I'm a former english teacher from the tiny country of Belize, ive spent most of my life between japan and korea, im also a hobbyist polyglot.
I speak Garifuna, English, French, Spanish, Korean, and Japanese. I've been teaching myself languages since I was around 5 years old. Im very lucky to hold n1 certification for Spanish and Korean. In 3 years I'll be adding Japanese to that.
For starters, 3 years is an extremely short amount of time to dedicate to a language.
Language learning is a lifetime endeavor, not a destination.
Secondly, if you want to learn a language as an adult, unless you somehow scam someone into teaching you for free; you are going to have to hire a tutor.
You have to essentially build a life around learning languages if you want to learn them.
I've met geniuses who pick up language basics as effortlessly as a cat laps up cream from a dish, who cant learn languages because they dont have the mindset to be able to stick to language learning for their entire lives.

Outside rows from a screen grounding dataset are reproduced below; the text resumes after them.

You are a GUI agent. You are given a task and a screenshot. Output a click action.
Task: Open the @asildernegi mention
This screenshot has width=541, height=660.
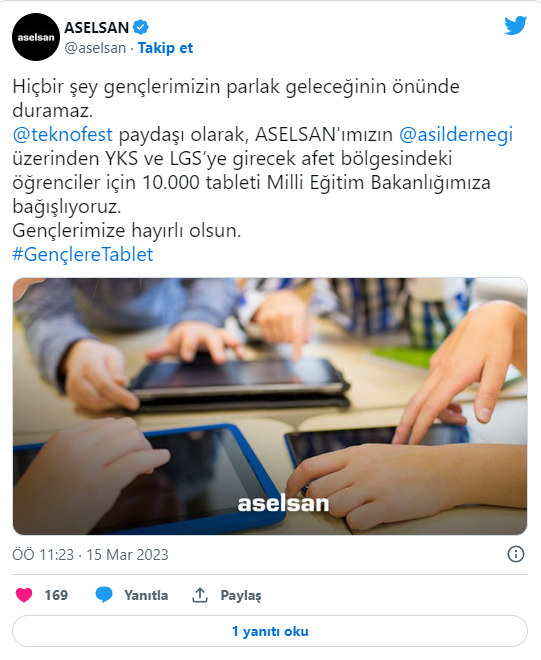456,135
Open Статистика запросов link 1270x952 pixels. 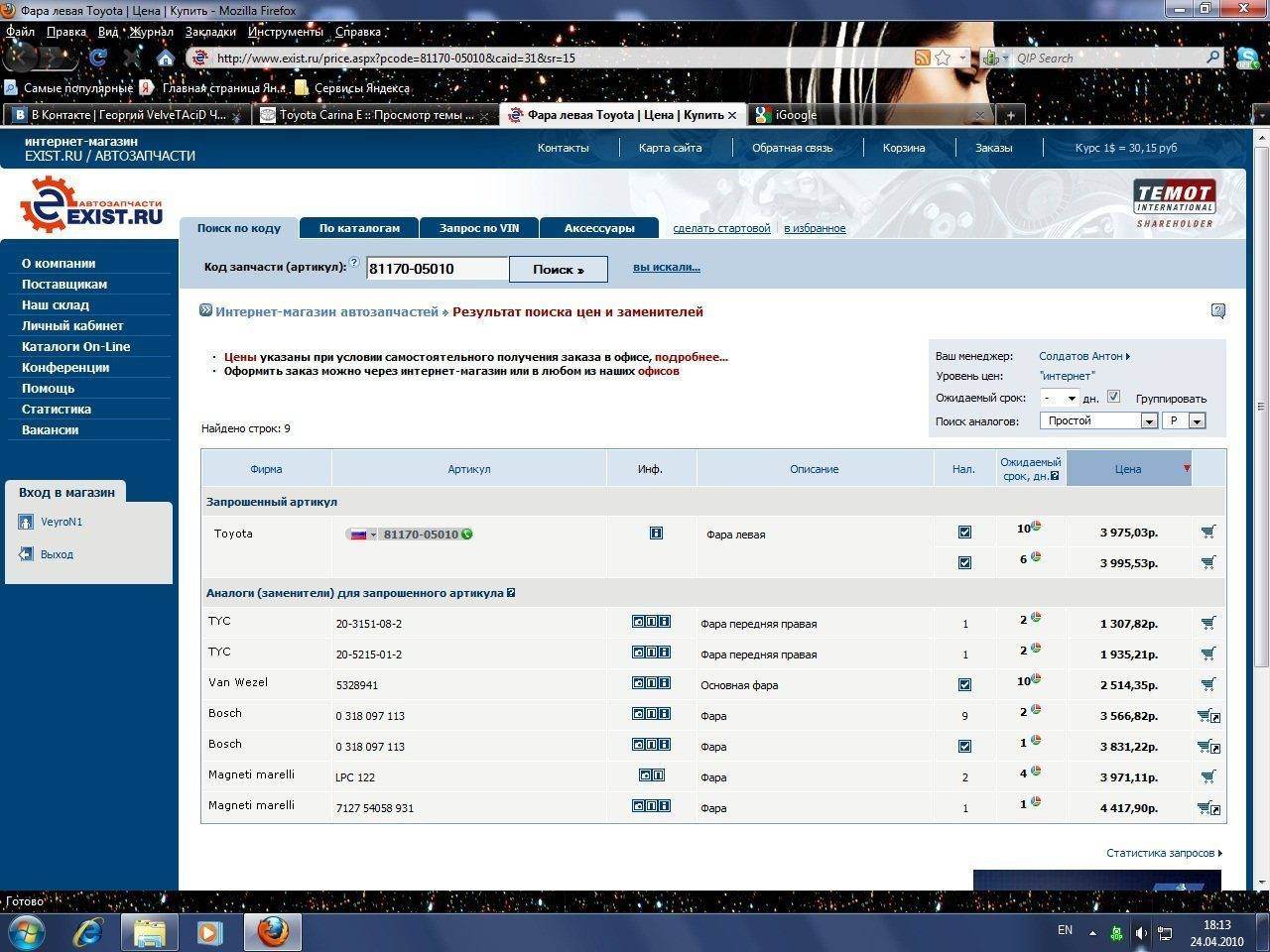point(1163,853)

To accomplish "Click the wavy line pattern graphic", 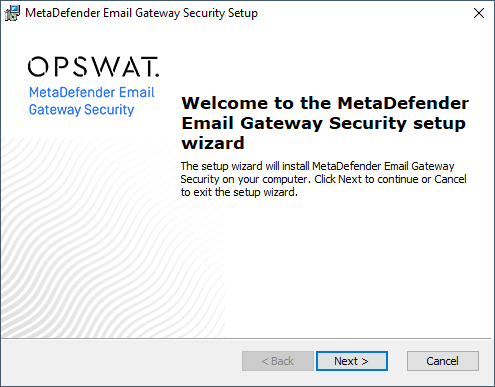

I'm saying all this to say, actual language learning is extremely easy, the hard part is being consistent and sticking to realistic goals.
I've met so many people who want to speak Japanese, but aren't willing to study for even an hour, let alone the 3-4 hours a day you need to study if you come from a non-asian background.
Japanese might be hard for you purely because of your mindset
Although I understand your point of view, that does not work for everyone, as you say. I regularly meet japanese people, and some are teachers. I also meet tons of japanese students and the explanation is always the same: students who are good at learning are always telling japanese isn't difficult. Teachers who are teaching are always telling japanese isn't difficult.
People tend to compare ones to others, and "if you've got brain, you can learn it". Sure, we can learn everything, but every brain does not work the same way.
Learning is a procedure of persistency, the more time you invest, the more you advance. That's logical, but in the process of learning there are other factors involved.
Tutors can help, but they are not mandatory. I know we won't agree because you're one of them, but rest assured that in my life I've seen it many times. Because learning languages is one of the cheapest things (money related) and most expensive things (time related).
Brain is limited, and whoever tells me the opposite mean does not understand how mine is working. I am very bad at learning languages, but I've learnt spanish, catalan, english, a little bit of portuguese and a little bit of japanese. That would be fantastic, isn't it? actually no, it's not. I tend to forget words in all of them, I constantly find myself stuck in a conversation in my mother language because I can't recall words that are simple to other people. Why? because brain can hold a limited number of words and knowledge, depending on how smart it is.
If you want to tell me I am not good at japanese because I don't study 4 hours a day I can understand it, but as it happened before, even if I did you would be surprised how bad someone can be after studying and investing 4 hours every day after 3 years. Probably you would think I am not studying 4 hours a day when I am totally doing it.
The process of forgetting is also brain dependant, and that can't be helped, you can train your brain to some extent, but it has your own pysiological limitations.
Everyone can learn anything, some people need much more time than other, so we need to balance if the time we personally need for something is worth investing in exchange of the gain we are receiving.